Required action>
In the records that follow, find the line with "Радиаторное отопление (110, 2265)"; from there, retype every line exactly through the line with "[Women's Soccer Looks", which also belongs to the answer.

Data for review>
=== Section Start ===

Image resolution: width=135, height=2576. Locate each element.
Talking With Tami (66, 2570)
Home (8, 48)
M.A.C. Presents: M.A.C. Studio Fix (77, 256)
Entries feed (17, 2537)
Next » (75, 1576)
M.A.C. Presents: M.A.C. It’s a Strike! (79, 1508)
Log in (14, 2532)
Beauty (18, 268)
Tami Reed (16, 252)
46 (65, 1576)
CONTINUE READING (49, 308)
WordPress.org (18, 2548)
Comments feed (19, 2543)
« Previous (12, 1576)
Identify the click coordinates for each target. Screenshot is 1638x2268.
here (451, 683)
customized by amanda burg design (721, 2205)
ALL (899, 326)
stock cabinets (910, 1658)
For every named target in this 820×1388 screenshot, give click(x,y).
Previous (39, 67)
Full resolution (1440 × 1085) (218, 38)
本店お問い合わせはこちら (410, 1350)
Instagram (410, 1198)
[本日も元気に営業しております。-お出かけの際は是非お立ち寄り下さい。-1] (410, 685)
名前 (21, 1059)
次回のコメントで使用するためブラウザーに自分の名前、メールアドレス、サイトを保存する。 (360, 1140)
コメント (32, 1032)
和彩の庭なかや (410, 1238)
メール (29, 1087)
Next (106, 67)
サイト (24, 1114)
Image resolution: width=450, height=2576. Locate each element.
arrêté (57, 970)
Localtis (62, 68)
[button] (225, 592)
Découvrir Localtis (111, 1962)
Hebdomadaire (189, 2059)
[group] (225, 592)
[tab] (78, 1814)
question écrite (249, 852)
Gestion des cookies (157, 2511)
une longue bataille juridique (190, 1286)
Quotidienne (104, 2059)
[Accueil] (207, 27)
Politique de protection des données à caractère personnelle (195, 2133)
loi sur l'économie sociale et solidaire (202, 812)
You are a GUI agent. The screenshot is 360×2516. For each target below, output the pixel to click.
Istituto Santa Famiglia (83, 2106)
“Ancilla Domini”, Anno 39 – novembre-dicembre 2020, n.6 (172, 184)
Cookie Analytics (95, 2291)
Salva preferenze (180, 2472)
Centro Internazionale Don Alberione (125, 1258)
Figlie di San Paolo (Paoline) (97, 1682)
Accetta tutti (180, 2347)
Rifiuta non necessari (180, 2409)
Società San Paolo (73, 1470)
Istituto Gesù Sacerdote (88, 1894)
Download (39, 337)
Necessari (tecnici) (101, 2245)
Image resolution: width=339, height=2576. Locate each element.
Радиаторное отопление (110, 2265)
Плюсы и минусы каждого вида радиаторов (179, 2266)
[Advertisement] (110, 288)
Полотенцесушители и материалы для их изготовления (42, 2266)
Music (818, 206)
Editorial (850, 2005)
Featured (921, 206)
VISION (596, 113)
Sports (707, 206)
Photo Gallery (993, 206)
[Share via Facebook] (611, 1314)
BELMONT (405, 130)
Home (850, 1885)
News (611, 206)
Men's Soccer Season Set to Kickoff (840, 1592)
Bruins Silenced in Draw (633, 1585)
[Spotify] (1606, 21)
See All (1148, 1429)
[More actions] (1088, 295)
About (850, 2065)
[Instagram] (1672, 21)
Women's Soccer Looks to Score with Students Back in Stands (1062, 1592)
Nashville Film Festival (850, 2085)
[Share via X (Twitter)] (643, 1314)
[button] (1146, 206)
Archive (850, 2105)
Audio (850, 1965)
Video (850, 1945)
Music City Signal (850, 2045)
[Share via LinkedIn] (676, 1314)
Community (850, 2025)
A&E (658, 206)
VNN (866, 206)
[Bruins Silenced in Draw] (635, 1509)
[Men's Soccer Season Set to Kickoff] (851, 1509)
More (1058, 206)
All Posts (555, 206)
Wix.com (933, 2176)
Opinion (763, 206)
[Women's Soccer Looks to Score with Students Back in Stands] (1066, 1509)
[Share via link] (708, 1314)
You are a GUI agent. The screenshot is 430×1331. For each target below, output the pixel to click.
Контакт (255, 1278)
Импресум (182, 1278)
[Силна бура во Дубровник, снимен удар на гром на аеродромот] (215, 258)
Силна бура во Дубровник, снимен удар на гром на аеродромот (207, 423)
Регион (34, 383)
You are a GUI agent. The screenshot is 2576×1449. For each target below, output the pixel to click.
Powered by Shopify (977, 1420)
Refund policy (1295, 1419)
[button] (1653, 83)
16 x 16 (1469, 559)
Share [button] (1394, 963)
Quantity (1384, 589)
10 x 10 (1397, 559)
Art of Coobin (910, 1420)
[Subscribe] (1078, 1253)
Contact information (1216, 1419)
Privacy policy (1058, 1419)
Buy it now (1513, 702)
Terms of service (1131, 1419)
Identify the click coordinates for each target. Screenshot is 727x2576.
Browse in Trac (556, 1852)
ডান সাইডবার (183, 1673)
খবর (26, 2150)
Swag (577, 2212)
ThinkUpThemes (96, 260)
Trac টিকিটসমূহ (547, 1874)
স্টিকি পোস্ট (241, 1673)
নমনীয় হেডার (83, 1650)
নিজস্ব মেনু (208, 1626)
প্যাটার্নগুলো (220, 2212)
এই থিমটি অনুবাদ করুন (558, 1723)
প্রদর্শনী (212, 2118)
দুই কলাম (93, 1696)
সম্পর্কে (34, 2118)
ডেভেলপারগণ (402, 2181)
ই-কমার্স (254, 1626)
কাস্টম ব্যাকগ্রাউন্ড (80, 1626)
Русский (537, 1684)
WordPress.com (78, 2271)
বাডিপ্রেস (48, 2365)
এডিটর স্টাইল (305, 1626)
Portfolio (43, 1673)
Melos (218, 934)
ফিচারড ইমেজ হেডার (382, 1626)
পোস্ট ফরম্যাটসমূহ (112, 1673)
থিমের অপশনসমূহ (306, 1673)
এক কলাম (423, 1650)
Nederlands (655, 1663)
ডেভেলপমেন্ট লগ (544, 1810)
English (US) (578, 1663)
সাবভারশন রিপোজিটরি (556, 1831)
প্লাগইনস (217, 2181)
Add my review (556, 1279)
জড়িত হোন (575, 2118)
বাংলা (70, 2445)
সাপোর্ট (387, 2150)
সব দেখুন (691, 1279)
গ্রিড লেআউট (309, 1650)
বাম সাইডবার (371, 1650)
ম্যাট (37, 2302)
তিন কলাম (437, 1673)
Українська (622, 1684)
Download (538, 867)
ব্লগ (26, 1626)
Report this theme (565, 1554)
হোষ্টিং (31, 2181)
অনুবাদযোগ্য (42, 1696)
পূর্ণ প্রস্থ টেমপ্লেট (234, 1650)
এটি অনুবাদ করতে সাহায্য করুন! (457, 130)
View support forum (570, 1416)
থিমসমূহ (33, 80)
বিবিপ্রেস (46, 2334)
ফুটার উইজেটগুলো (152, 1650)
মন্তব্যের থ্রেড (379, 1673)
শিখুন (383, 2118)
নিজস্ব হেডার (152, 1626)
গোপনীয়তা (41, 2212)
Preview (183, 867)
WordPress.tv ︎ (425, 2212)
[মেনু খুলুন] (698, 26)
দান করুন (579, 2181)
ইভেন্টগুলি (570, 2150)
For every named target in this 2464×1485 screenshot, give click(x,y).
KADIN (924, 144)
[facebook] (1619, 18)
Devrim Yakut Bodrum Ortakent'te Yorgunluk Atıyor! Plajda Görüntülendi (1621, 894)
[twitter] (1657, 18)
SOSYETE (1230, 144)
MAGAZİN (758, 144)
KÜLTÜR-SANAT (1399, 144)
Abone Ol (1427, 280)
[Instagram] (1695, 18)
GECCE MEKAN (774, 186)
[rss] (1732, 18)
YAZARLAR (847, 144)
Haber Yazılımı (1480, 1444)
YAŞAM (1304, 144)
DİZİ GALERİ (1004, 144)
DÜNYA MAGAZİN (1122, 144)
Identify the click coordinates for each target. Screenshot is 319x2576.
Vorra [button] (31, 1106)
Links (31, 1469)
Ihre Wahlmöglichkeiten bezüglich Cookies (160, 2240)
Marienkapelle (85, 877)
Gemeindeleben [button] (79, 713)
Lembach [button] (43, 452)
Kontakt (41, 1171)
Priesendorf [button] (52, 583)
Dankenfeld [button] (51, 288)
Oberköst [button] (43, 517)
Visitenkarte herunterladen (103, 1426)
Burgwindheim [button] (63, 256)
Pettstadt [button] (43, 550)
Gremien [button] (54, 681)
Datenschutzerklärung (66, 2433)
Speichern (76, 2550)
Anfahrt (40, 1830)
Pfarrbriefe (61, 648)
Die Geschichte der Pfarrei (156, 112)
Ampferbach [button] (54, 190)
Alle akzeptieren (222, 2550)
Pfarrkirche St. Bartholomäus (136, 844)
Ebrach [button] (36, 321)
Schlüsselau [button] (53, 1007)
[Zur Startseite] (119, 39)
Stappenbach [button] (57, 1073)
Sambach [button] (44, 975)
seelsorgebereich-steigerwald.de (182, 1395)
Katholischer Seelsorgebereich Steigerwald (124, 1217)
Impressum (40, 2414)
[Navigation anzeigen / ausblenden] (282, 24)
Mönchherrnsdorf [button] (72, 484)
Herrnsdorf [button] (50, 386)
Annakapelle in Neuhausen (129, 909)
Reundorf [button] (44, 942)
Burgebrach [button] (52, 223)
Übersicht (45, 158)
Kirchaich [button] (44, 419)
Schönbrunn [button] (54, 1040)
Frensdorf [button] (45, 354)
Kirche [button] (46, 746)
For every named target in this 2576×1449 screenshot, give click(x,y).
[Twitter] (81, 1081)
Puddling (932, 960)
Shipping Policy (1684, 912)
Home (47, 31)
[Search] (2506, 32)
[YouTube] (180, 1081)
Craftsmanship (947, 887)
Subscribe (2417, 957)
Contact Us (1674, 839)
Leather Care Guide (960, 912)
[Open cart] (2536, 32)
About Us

=== Section End ===

Completed exercise>
Радиаторное отопление (110, 2265)
Плюсы и минусы каждого вида радиаторов (179, 2266)
[Advertisement] (110, 288)
Полотенцесушители и материалы для их изготовления (42, 2266)
Music (818, 206)
Editorial (850, 2005)
Featured (921, 206)
VISION (596, 113)
Sports (707, 206)
Photo Gallery (993, 206)
[Share via Facebook] (611, 1314)
BELMONT (405, 130)
Home (850, 1885)
News (611, 206)
Men's Soccer Season Set to Kickoff (840, 1592)
Bruins Silenced in Draw (633, 1585)
[Spotify] (1606, 21)
See All (1148, 1429)
[More actions] (1088, 295)
About (850, 2065)
[Instagram] (1672, 21)
Women's Soccer Looks to Score with Students Back in Stands (1062, 1592)
Nashville Film Festival (850, 2085)
[Share via X (Twitter)] (643, 1314)
[button] (1146, 206)
Archive (850, 2105)
Audio (850, 1965)
Video (850, 1945)
Music City Signal (850, 2045)
[Share via LinkedIn] (676, 1314)
Community (850, 2025)
A&E (658, 206)
VNN (866, 206)
[Bruins Silenced in Draw] (635, 1509)
[Men's Soccer Season Set to Kickoff] (851, 1509)
More (1058, 206)
All Posts (555, 206)
Wix.com (933, 2176)
Opinion (763, 206)
[Women's Soccer Looks to Score with Students Back in Stands] (1066, 1509)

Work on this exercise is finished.